July 04, 20269 min read

Quick Answer: What to Expect After Hiring an AI Automation Agency? After you hire an AI automation agency, the process typically unfolds over 30 to 90 days. Week 1 is intake and onboarding. You fill out a form, sign a service agreement, and hand over access to your tools. Week 2 is buildout, when the agency maps your workflows and starts configuring automations. By the end of Month 1, your first live automations are running: lead follow up, appointment booking, and contact management. By Month 3, the system is refined, handling more volume, and the manual tasks that were eating your week are gone. You stay in your lane while the agency builds the backend. This post breaks down exactly what happens at each phase, so you know what to expect, and what your job is, from day one.

Why Most Small Business Owners Don't Know What They're Buying

You've made the decision to stop doing everything manually. You found an agency, looked at the pricing, and decided it was worth it. Good move.

Here's where most clients hit a wall, though. They don't know what happens next. They expect to hand over a login and wake up in two weeks with a fully automated business. That isn't how it works, and when expectations don't match reality, the engagement can fall apart before the system ever goes live.

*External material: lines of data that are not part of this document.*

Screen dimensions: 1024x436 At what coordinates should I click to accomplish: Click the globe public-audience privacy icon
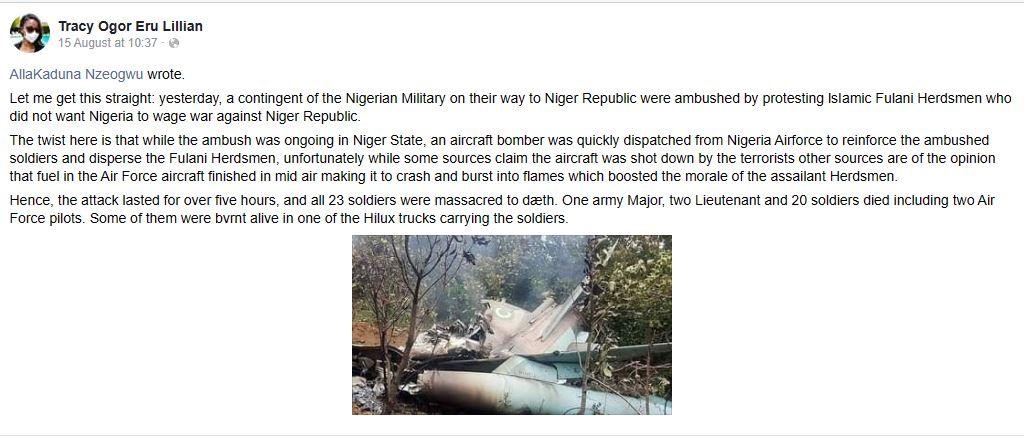174,43
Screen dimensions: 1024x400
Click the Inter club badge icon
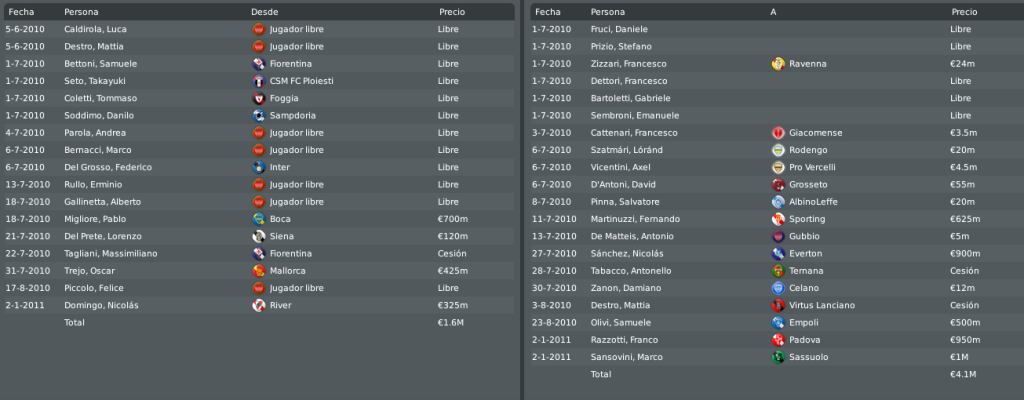pos(259,167)
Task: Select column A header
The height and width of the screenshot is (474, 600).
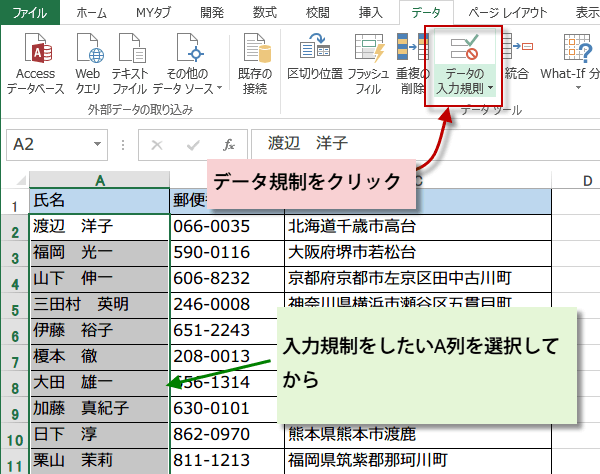Action: coord(99,180)

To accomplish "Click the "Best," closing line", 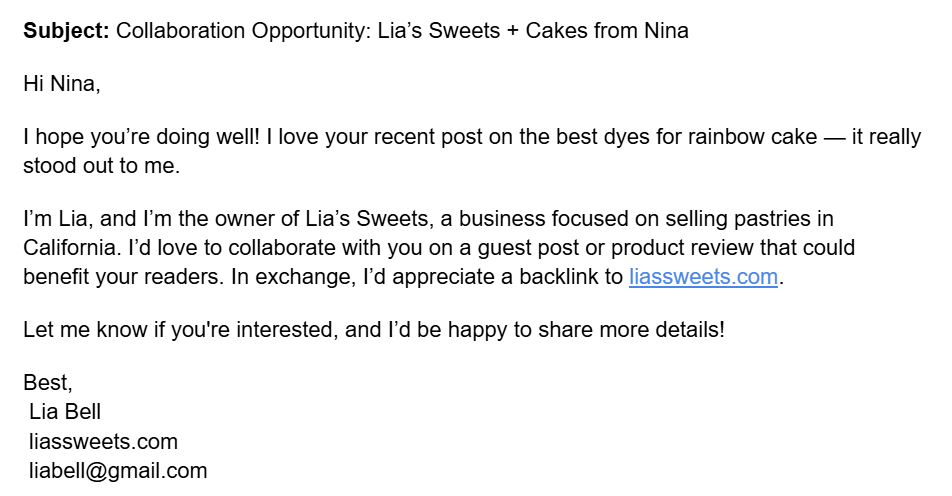I will click(48, 383).
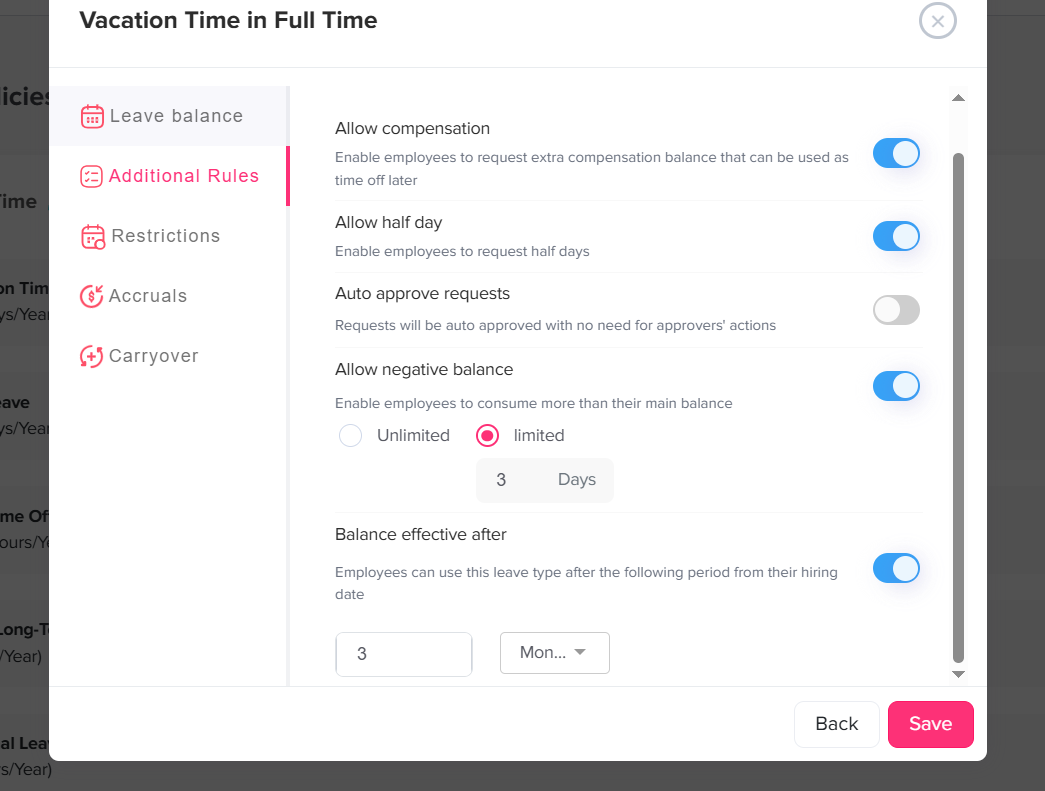
Task: Switch to Accruals tab
Action: click(x=148, y=296)
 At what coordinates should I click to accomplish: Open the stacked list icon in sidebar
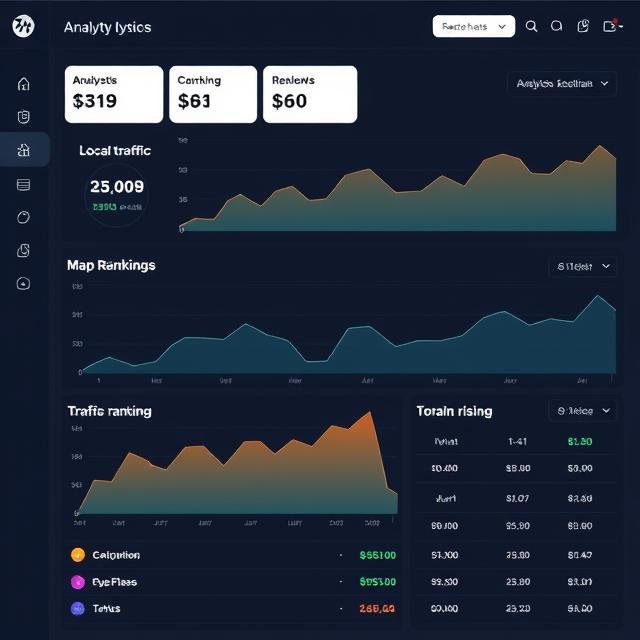[x=24, y=184]

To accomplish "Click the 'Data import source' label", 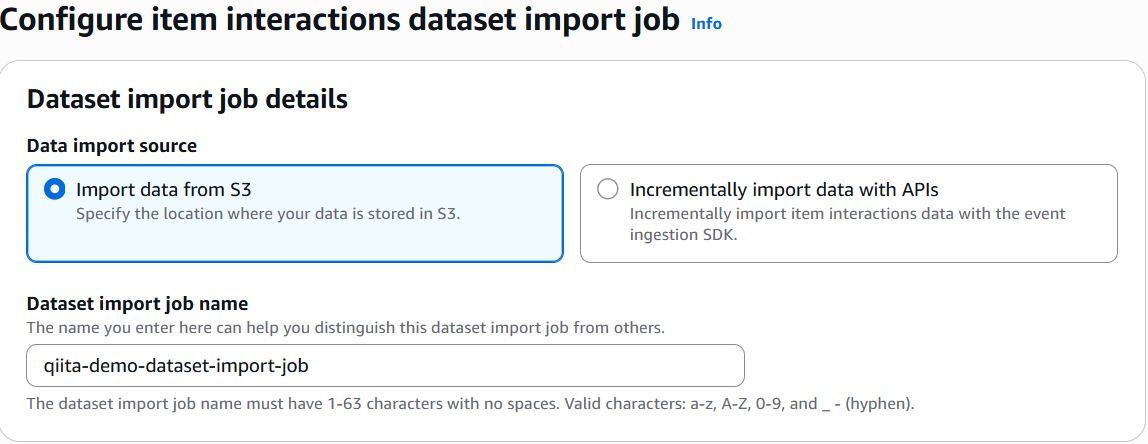I will click(111, 145).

This post is the timeline I walk every client through before we start. If you're still deciding whether automation is right for you, read AI Automation Agency vs. DIY: What's the Right Move for Your Business? first. That post covers the decision. This one covers the execution.

Week 1: Intake, Access, and Agreement

What the Agency Does

The first week is setup. Once you complete your onboarding form and payment is processed, the agency should immediately trigger a structured onboarding pipeline, not a manual email from someone who happened to remember to follow up.

At Omnibus Victis AI, here's what happens the moment a client completes payment:

  1. GHL automatically moves the contact into the Onboarding stage of the client delivery pipeline

  2. A service agreement is sent through GHL's document builder, and you sign it digitally

  3. A buildout intake form goes out asking for tool access, current workflows, and priorities

  4. The first scheduled touchpoint is booked on the calendar

There's no waiting and no "we'll be in touch." The system fires the moment Stripe confirms payment.

What the Client Does
Your job in Week 1 is to complete the intake form and hand over access. That means providing:

  • CRM credentials or an invite (GHL, HubSpot, whatever you're running)

  • Calendar access

  • Any existing automation tools, such as Zapier or Make.com

  • Your top three pain points, meaning the tasks that are eating your week right now

This is also when you communicate expectations. What does success look like in 90 days? Are you trying to stop chasing leads manually? Get appointments booked without endless back and forth? Stop re-entering the same data in three systems? The more specific you are now, the faster buildout goes.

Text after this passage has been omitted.